# Council Rebuffs Patrick On Parole Board Nominee



## kwflatbed (Dec 29, 2004)

*John Bocon Rejected By Council*

*BOSTON -- *Mass. Gov. Council rebuffs Patrick on nominee The Governor's Council has voted not to reappoint one of Gov. Deval Patrick's nominees to the state parole board just months after first approving the temporary nomination. 
By a 4-3 vote the council rejected Wednesday appointing former chief federal probation officer John Bocon to a full five year term. 
Bocon was among four Patrick nominees approved by the board in March. At the time, Lt. Gov. Timothy cast a tie-breaking vote.
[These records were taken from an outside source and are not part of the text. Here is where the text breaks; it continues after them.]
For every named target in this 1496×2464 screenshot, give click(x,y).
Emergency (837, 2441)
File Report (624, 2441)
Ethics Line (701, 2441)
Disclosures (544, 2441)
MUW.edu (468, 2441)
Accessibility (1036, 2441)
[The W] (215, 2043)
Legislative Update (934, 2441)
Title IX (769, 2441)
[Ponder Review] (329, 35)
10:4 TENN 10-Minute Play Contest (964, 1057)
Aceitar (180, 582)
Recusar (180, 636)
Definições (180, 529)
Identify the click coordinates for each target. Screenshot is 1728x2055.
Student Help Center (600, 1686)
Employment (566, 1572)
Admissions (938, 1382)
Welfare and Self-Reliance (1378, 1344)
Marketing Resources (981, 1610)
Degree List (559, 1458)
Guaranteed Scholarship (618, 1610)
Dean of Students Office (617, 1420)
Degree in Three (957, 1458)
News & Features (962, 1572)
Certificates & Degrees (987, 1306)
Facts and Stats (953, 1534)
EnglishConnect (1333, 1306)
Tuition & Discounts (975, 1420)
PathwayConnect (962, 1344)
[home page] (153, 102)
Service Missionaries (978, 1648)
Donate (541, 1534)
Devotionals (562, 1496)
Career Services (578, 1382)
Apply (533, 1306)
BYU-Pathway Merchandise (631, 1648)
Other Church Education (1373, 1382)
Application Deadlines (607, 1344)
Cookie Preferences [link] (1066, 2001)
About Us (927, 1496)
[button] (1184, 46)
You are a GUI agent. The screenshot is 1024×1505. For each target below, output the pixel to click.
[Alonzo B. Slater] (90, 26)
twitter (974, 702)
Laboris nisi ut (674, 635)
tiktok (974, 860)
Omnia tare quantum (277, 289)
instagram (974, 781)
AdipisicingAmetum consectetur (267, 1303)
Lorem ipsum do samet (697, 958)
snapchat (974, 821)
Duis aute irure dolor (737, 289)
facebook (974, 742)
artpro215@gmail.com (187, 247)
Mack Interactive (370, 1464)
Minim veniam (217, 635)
Read more: Council Rebuffs Patrick On Parole Board Nominee - Boston News Story - WCVB Boston​


----------



## Guest (Jun 8, 2011)

Wow. The Governors Council actually is an effective entity from colonial times.

Sent from my ADR6300


----------



## PPD54 (Apr 28, 2011)

And the LT Governor casting the tie breaker.....I wonder what was up?


----------



## rg1283 (Sep 14, 2005)

The Lt. Governor I think at the time was filling in for Deval who was "away" that day or by state law is tie breaking vote.

Nominate me.

My platform is this if your a criminal and messed up so badly that some liberal judge sentenced you to State Prison then you should be ineligible for parole. I would vote NO for parole on everyone.


----------